Start of Stored rows

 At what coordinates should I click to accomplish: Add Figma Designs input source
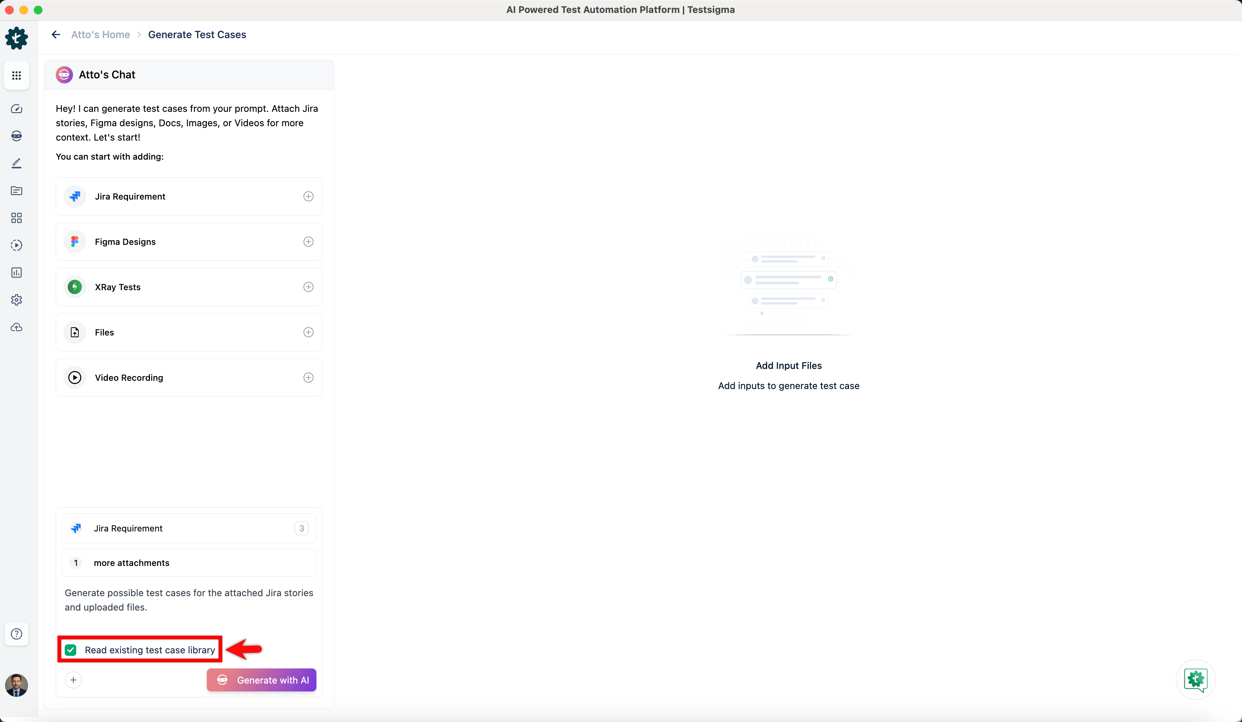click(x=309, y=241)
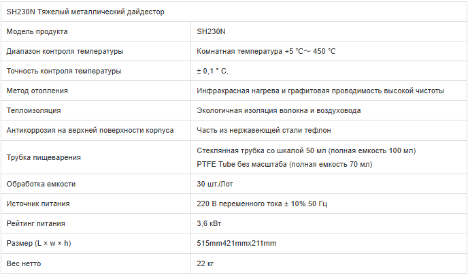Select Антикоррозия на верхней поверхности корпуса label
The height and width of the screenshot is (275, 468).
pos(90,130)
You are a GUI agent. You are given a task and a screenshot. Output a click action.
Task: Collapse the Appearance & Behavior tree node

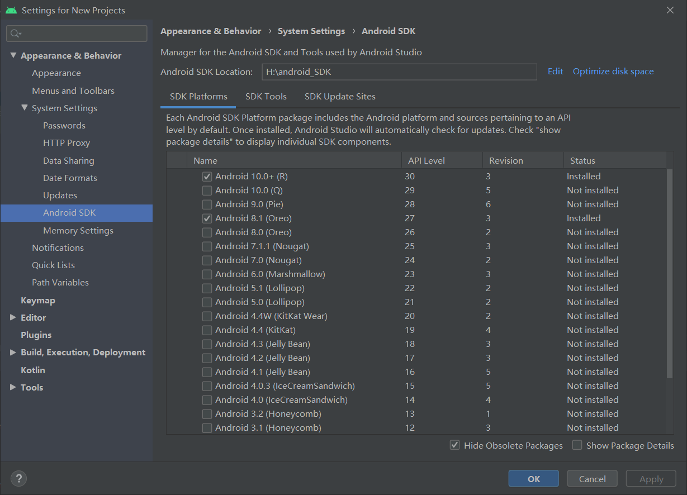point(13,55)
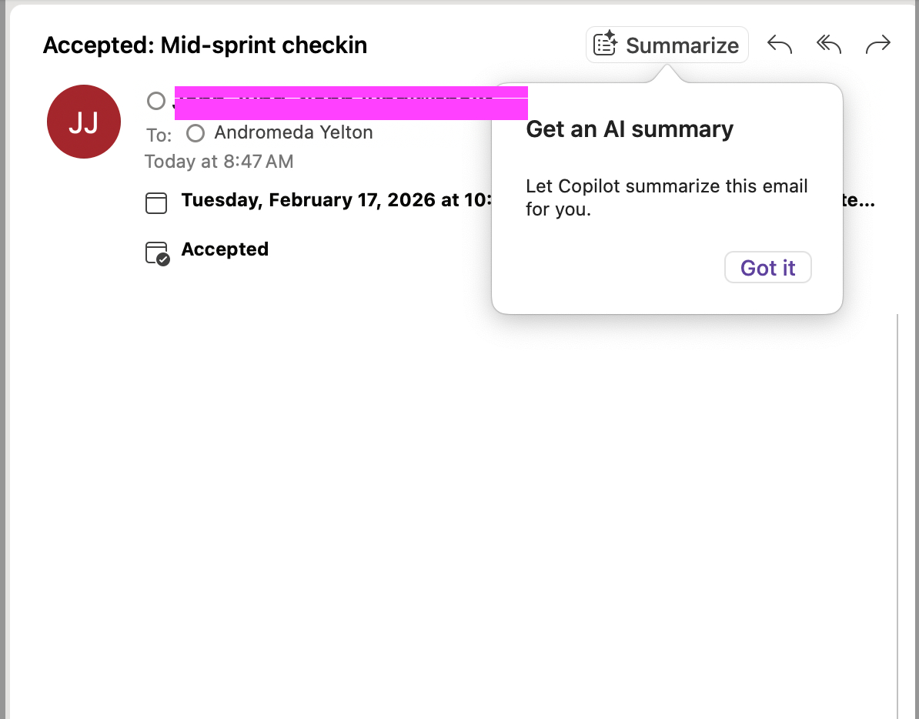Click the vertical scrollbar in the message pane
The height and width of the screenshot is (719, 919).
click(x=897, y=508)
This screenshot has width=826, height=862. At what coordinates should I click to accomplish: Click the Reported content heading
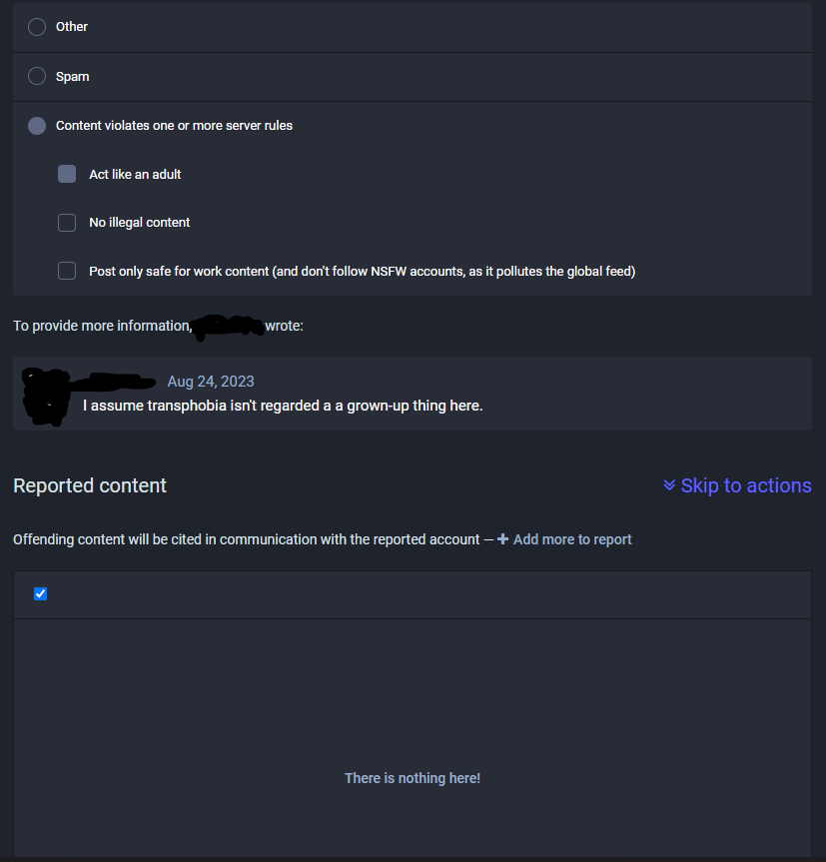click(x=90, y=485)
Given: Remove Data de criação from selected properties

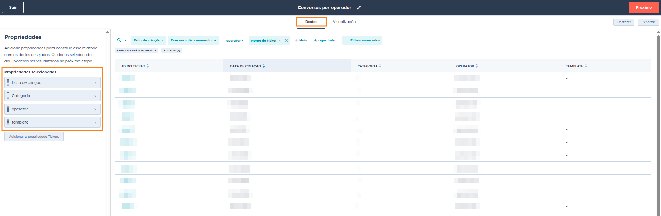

End of Stored rows

▸ **Task details**: Rewrite the entries from the line containing "This screenshot has" through the end of the entries, inclusive, with "heading" changed to "title" and everything else left as it is. Leave the pictures out.

▸ **Correct answer**:
This screenshot has width=826, height=862. At what coordinates should I click to accomplish: Click the Reported content title
click(x=90, y=485)
Given: Remove Data de criação from selected properties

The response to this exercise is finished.